Rob commented on my Degrees of ‘Works’ thus:
The next scary bit is how easy it is to think that you have something at a level 5, when really it didn't reach two....
How do you go about improving that.
As well as being a programmer, I am our company's network security guy. One of the central tenets of network security is defense in depth. Defense in depth is born of the inherent paranoia that comes from trying to secure a network, combined with a strong fear of the consequences of failure. It goes something like this:
Keeping the server patched may not find everything. A firewall may be circumvented. Vulnerability scanning is pretty useless on its own. And above all else, I could screw up.

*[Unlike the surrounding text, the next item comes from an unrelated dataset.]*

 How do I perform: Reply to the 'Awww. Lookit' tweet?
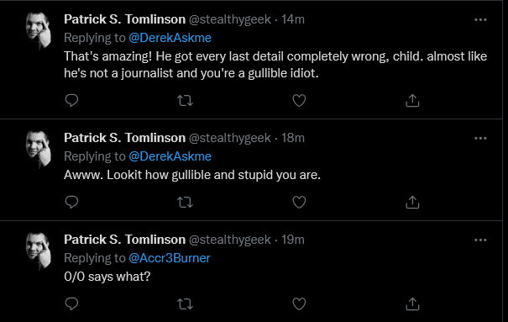71,202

Therefore, security is layered such that if one layer is got past, or screwed up, the next will stop it. So I keep my servers patched, have firewalls on my trust boundaries, and scan occasionally in case I've missed something.1 How much of this I do depends on how effective each is, and how much it's going to cost. And in turn, how much you spend on any security measure depends on how much you project you'd lose if you didn't have it.

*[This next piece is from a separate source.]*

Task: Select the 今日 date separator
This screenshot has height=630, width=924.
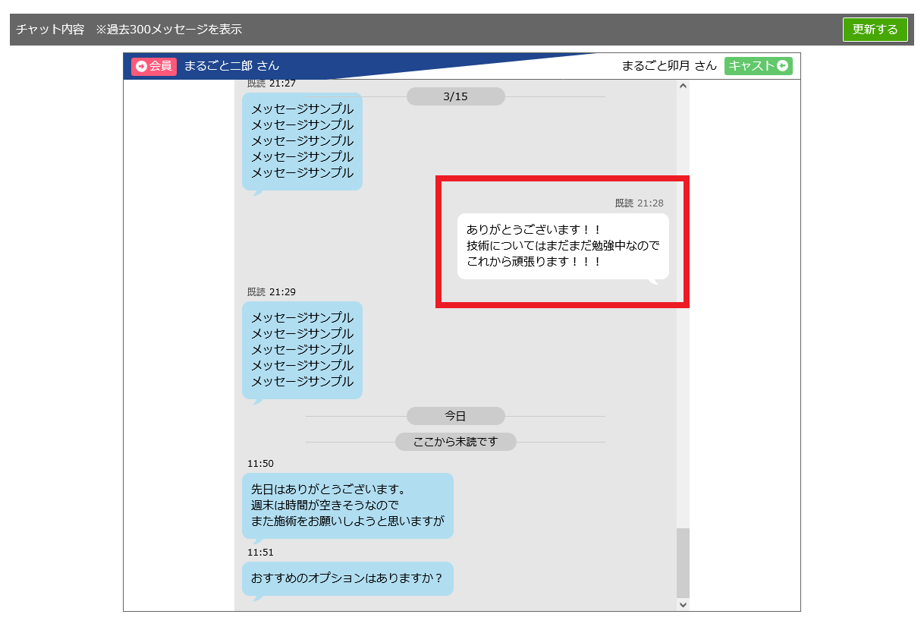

So anyway, to bring this back to the point, the answer to ‘How do we ensure we're up the good end of the “works” spectrum?’ lies in Quality in Depth. You need automated unit tests. And functional tests. And a regular automated build. And tests against that automated build. And knowledgable testers whose job it is to find new ways to break the application. And useability testing.
Above all, you need a culture where quality is considered important. (This, once again, parallels security.) If the company doesn't value quality, you're never going to achieve it because everyone will be looking for ways to work around whatever measures you put in place, and nobody will ever be called to account for doing so. People have to want to produce quality software, and to do so there needs to be a culture where people are enthusiastic about testing, and where breaking the build or having a bug filed against you is a spur to fix the problem immediately, and make sure it doesn't happen again.
Unfortunately, software engineering is often an enterprise where quality is not the highest priority. All of the above measures cost money, and it's hard to demonstrate in a concrete fashion whether any of them actually saves the enterprise more than it costs in the long run. How do you measure the impact of a large bug, against the advantage of being quickest to market, for example?
1 Obviously I've skipped a lot of measures, such as issues of employee education and trust, here for the sake of brevity.
note I'm not incredibly happy how this essay turned out, but not quite unhappy enough to can it entirely. I'm going to have to rewrite it some day, though, when my mind is more focused.